Oborne: I traveled to Boston to meet a former U.S. diplomat who had been a leading authority on Iraq for over a decade. A chance remark made just two months before the war, hinted at how the complexities of Iraq had bewildered Americans at the highest levels.

Peter Galbraith – former U.S. diplomat: January 2003 the President invited three members of the Iraqi opposition to join him to watch the Super Bowl. In the course of the conversation the Iraqis realized that the President was not aware that there was a difference between Sunni and Shiite Muslims. He looked at them and said, “You mean…they’re not, you know, there, there’s this difference. What is it about?”

continuing with Galbraith:

For the United States to launch a war where the president is not aware of this very fundamental difference between Sunni and Shiite Arabs is really stunning.
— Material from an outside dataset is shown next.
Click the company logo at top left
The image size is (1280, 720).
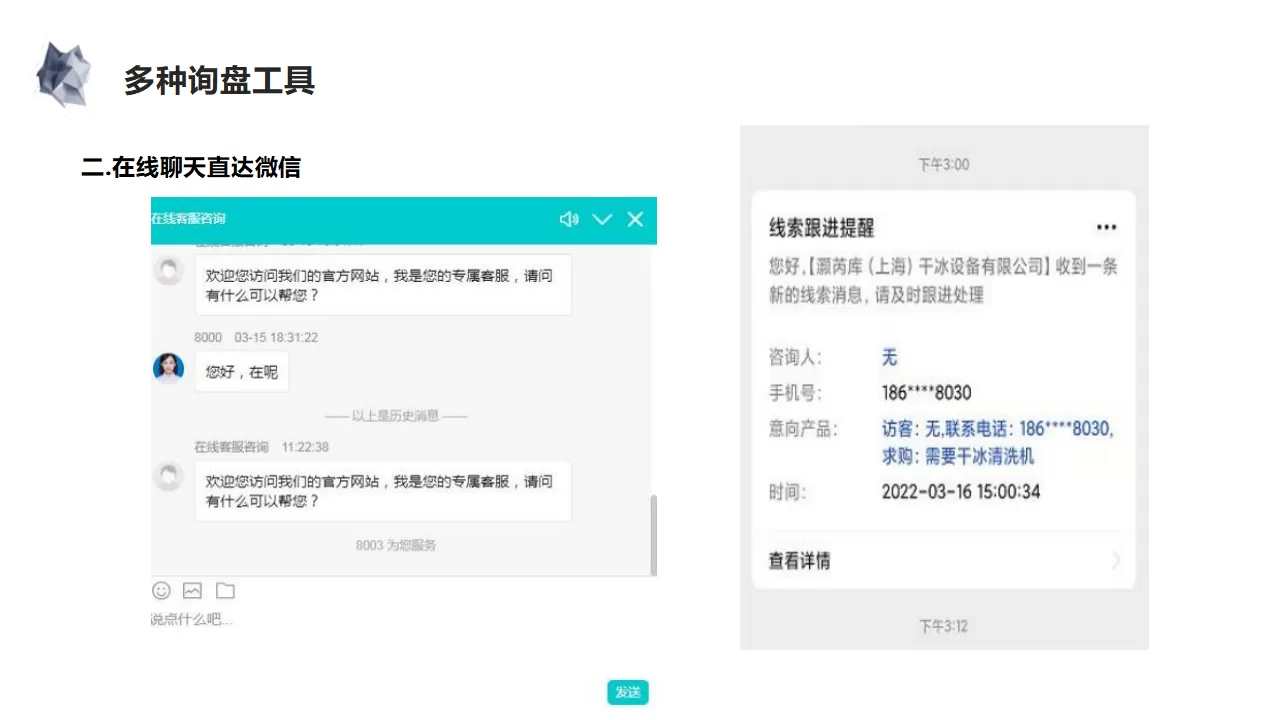point(64,72)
It’s a bit like the U.S. president intervening in Ireland and being unaware that there are two schools of Christianity – Catholics and Protestants. -snip-

Oborne: It’s perfectly clear that neither Tony Blair here in London or George Bush in Washington had the faintest idea what to do after the invasion of Iraq.

Video of the report from the Dossier

Dispatches – Iraq: The Reckoning — Peter Oborne reports on the West’s exit strategy for Iraq. He believes the invasion of Iraq is proving to be the greatest foreign policy failure since Munich. Oborne argues that the plan to transform Iraq into a unified liberal democracy, a beacon of hope in the Middle East, is pure fantasy

From Channel 4 Dispatches: Iraq: the Reckoning Peter Oborne, political editor of the Spectator, reports on the West’s exit strategy for Iraq. He believes the invasion of Iraq is proving to be the greatest foreign policy failure since Munich. Oborne argues that the plan to transform Iraq into a unified liberal democracy, a beacon of hope in the Middle East, is pure fantasy. Reporting on location with US troops in Sadr City, and through interviews with leading figures in Britain and the US, Oborne argues that the coalition and its forces on the ground are increasingly irrelevant in determining the future of Iraq – a future that’s unlikely to be either unified, liberal or democratic.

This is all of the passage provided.